**WHAT YOU NEED TO DO:** Arrange the stretch of the records that opens with the line containing "Where should I" and closes with the line containing "Share Nyuka_Bel's reply" as a numbered list. Skip blank lines and leave out the pictures.

**INPUT:**
........

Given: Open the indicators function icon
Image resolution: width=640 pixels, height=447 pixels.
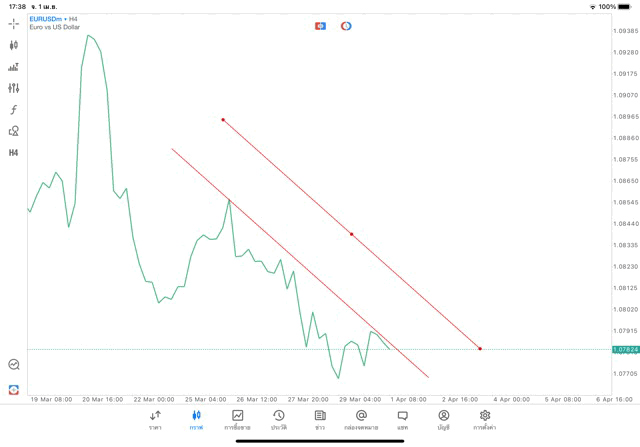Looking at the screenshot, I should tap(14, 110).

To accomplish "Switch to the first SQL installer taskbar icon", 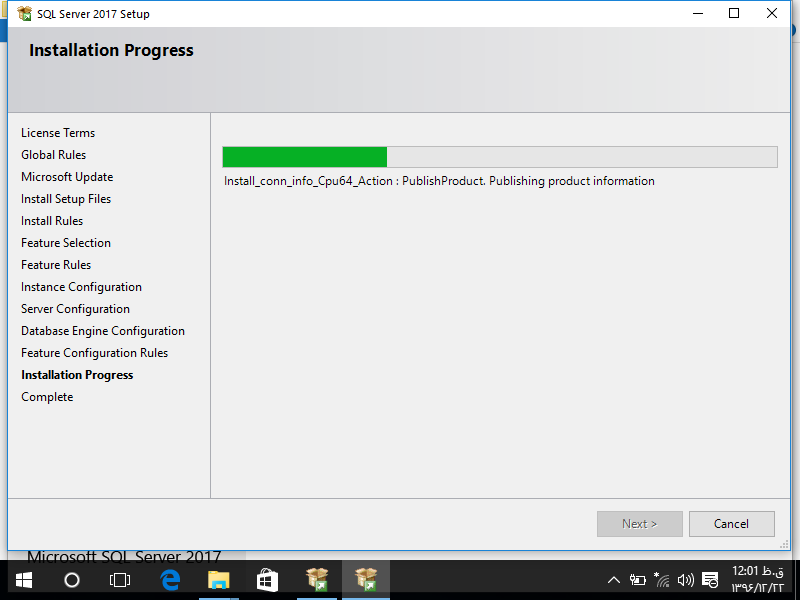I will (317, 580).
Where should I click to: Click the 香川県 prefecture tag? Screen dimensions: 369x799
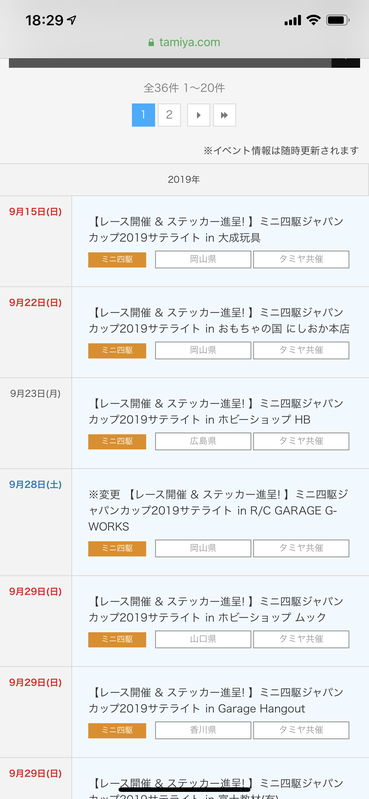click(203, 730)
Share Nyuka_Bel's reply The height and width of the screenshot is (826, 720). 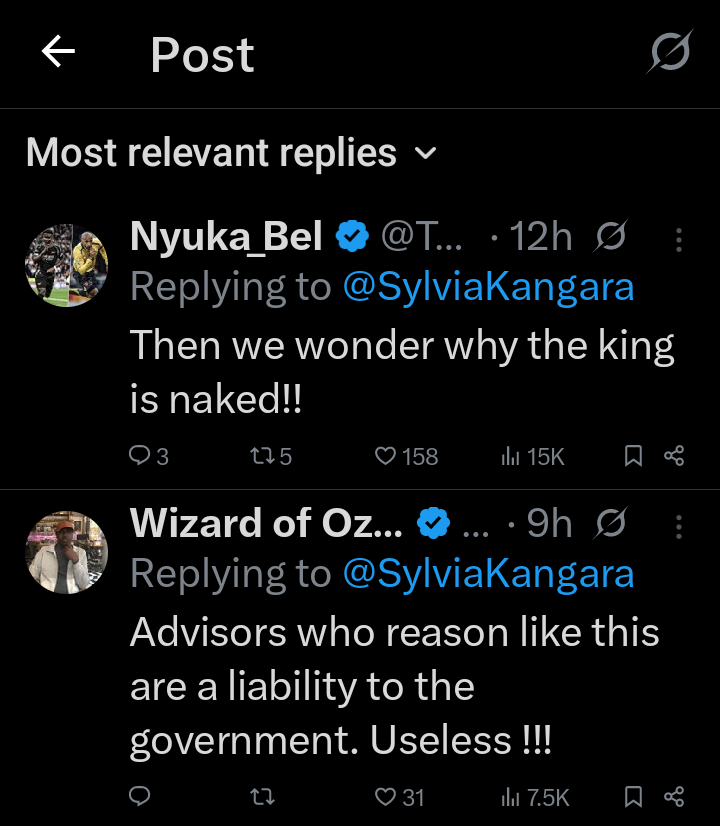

........

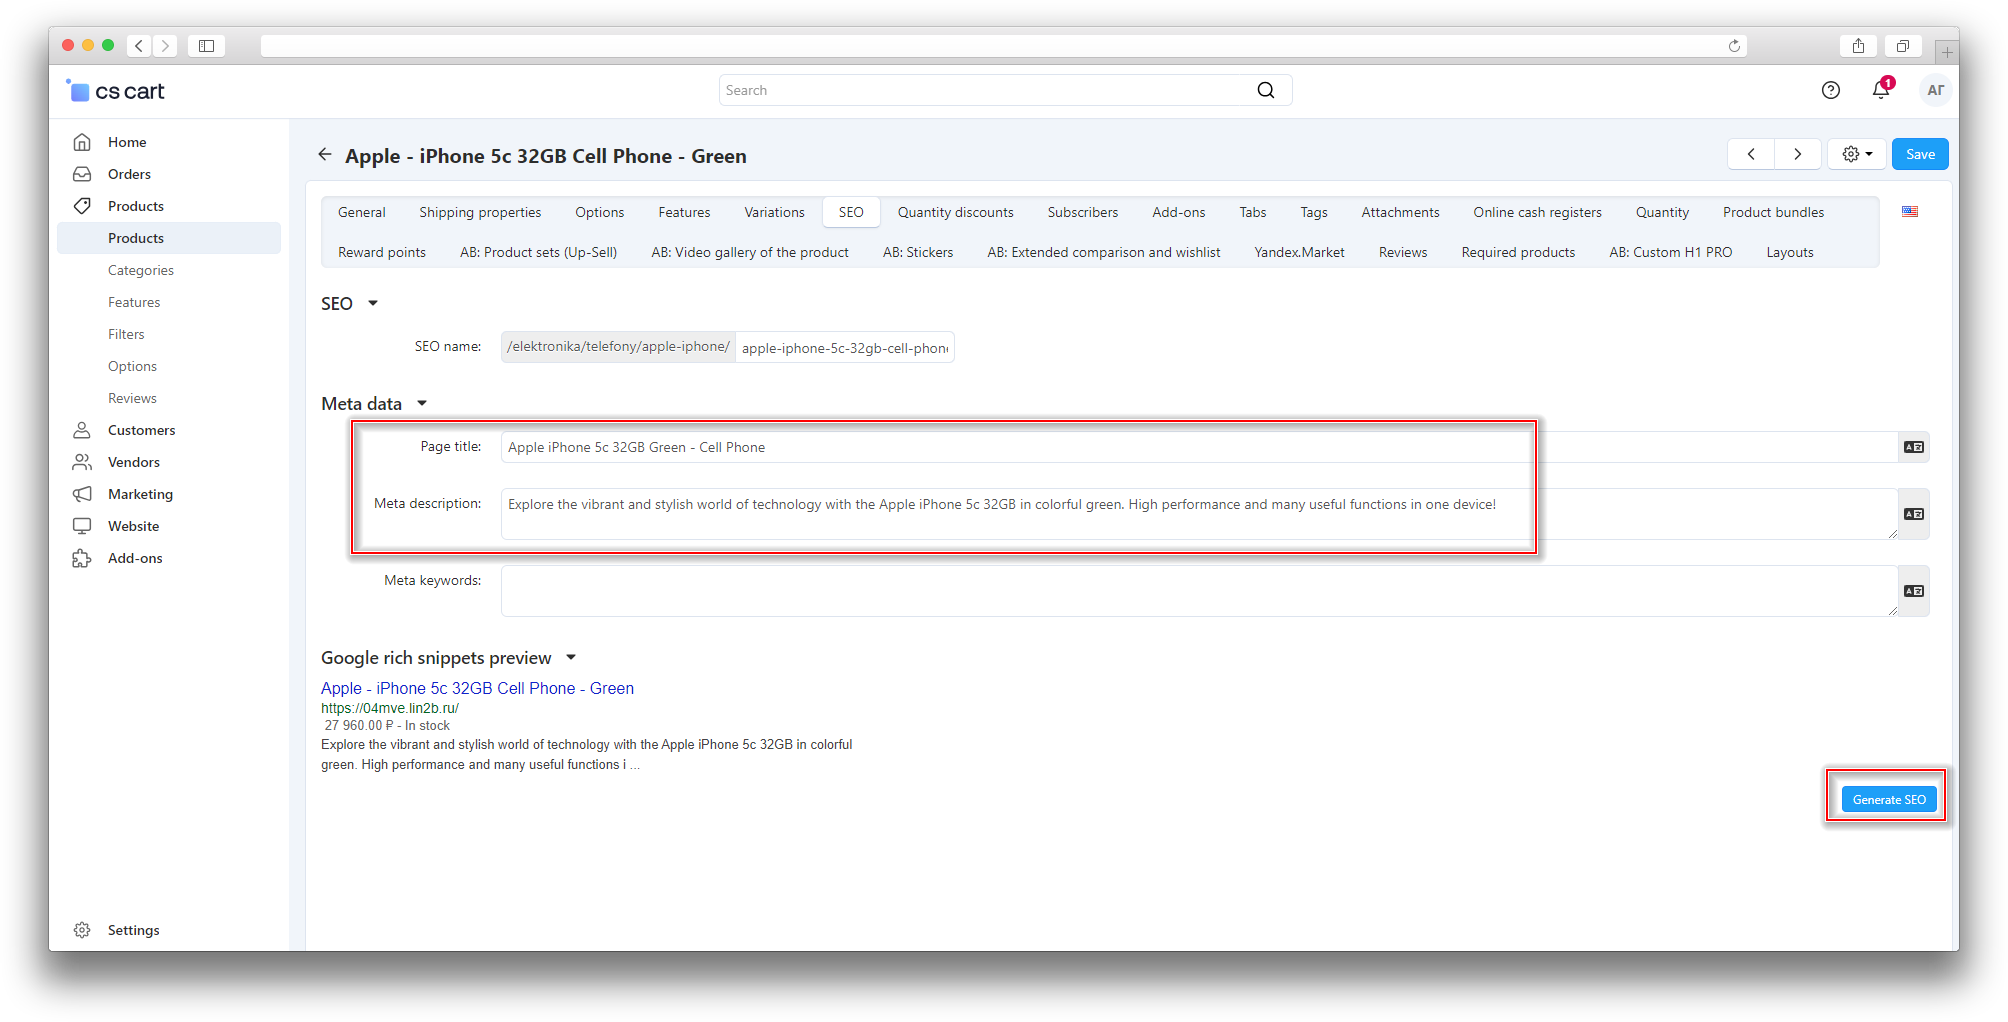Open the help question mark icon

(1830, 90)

........

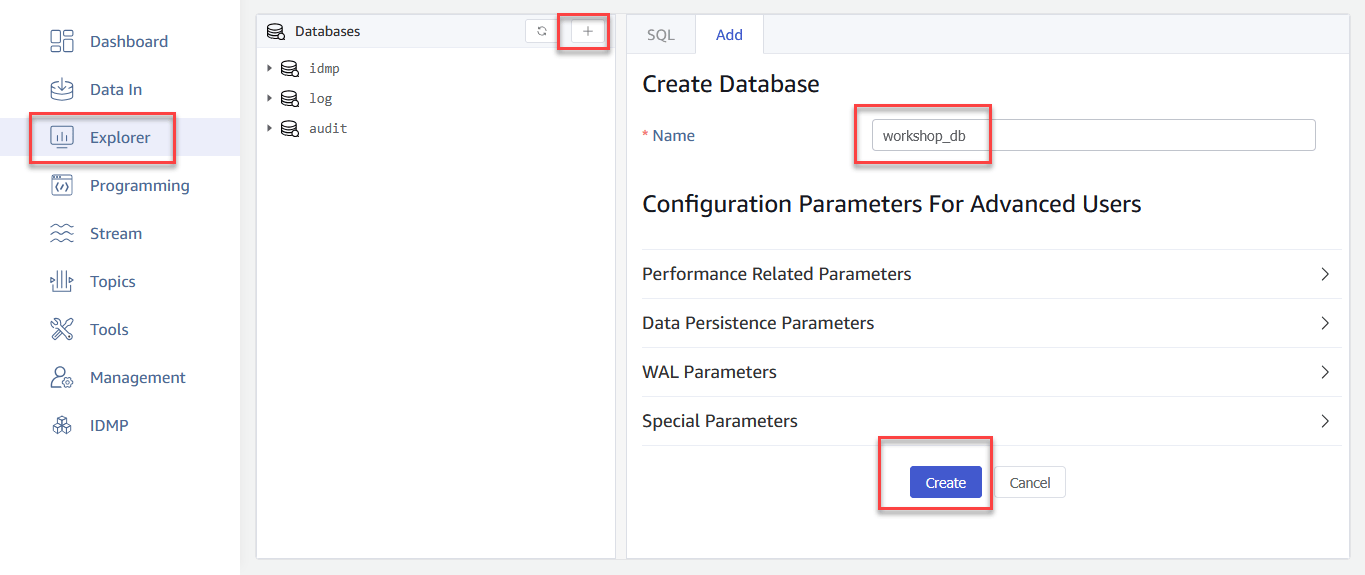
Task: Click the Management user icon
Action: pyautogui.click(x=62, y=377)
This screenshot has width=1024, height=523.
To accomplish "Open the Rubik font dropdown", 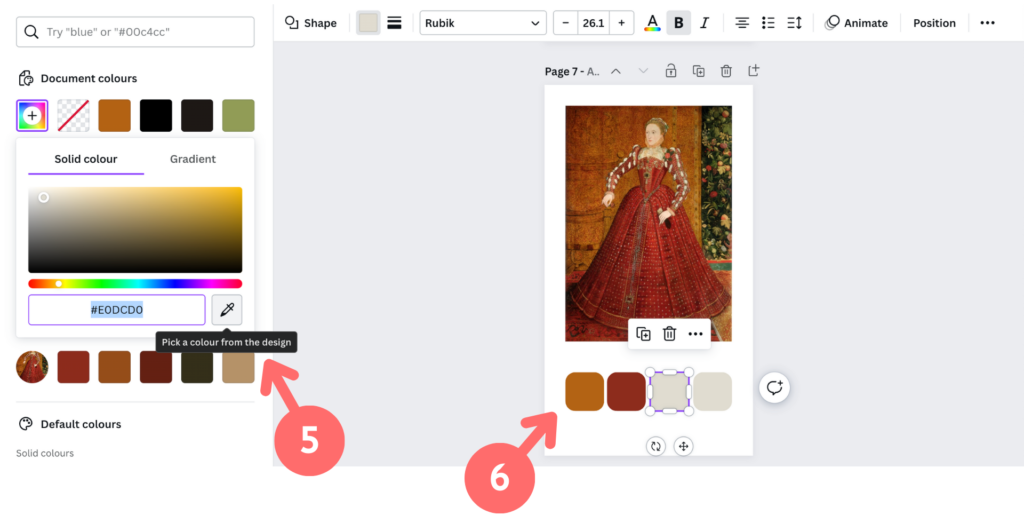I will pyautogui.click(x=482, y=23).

........

**PROBLEM SOLUTION:**
1. Where should I click to: Click the 香川県 prefecture tag? Screen dimensions: 369x799
2. click(203, 730)
3. Share Nyuka_Bel's reply The height and width of the screenshot is (826, 720). 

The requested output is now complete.